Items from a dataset
+++
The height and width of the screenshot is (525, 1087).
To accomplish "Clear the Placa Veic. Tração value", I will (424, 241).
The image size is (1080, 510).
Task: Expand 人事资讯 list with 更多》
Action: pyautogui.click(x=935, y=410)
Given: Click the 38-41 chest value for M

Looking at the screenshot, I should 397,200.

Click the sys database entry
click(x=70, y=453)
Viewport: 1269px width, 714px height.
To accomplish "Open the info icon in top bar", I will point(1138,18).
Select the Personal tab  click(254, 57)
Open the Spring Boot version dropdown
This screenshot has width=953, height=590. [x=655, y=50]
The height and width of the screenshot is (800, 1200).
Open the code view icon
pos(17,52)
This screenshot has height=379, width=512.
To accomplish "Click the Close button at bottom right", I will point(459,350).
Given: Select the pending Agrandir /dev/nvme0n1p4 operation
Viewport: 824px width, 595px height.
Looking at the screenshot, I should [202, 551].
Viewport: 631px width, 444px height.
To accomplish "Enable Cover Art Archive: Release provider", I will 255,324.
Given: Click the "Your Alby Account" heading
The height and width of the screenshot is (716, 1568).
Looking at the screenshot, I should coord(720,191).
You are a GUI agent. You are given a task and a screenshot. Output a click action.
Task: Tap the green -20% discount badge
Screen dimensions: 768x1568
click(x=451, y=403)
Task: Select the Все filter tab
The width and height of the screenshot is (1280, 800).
+++
> **Instructions for the task**:
Reproduce the whole of the records exactly, so that no line differs from the source above.

> **Reply to the task**:
The height and width of the screenshot is (525, 1087).
To accomplish "Clear the Placa Veic. Tração value", I will (424, 241).
The image size is (1080, 510).
Task: Expand 人事资讯 list with 更多》
Action: pyautogui.click(x=935, y=410)
Given: Click the 38-41 chest value for M

Looking at the screenshot, I should 397,200.

Click the sys database entry
click(x=70, y=453)
Viewport: 1269px width, 714px height.
To accomplish "Open the info icon in top bar", I will point(1138,18).
Select the Personal tab  click(254, 57)
Open the Spring Boot version dropdown
This screenshot has width=953, height=590. [x=655, y=50]
The height and width of the screenshot is (800, 1200).
Open the code view icon
pos(17,52)
This screenshot has height=379, width=512.
To accomplish "Click the Close button at bottom right", I will point(459,350).
Given: Select the pending Agrandir /dev/nvme0n1p4 operation
Viewport: 824px width, 595px height.
Looking at the screenshot, I should [202, 551].
Viewport: 631px width, 444px height.
To accomplish "Enable Cover Art Archive: Release provider", I will 255,324.
Given: Click the "Your Alby Account" heading
The height and width of the screenshot is (716, 1568).
Looking at the screenshot, I should coord(720,191).
You are a GUI agent. You are given a task and a screenshot. Output a click action.
Task: Tap the green -20% discount badge
Screen dimensions: 768x1568
click(x=451, y=403)
Task: Select the Все filter tab
The width and height of the screenshot is (1280, 800).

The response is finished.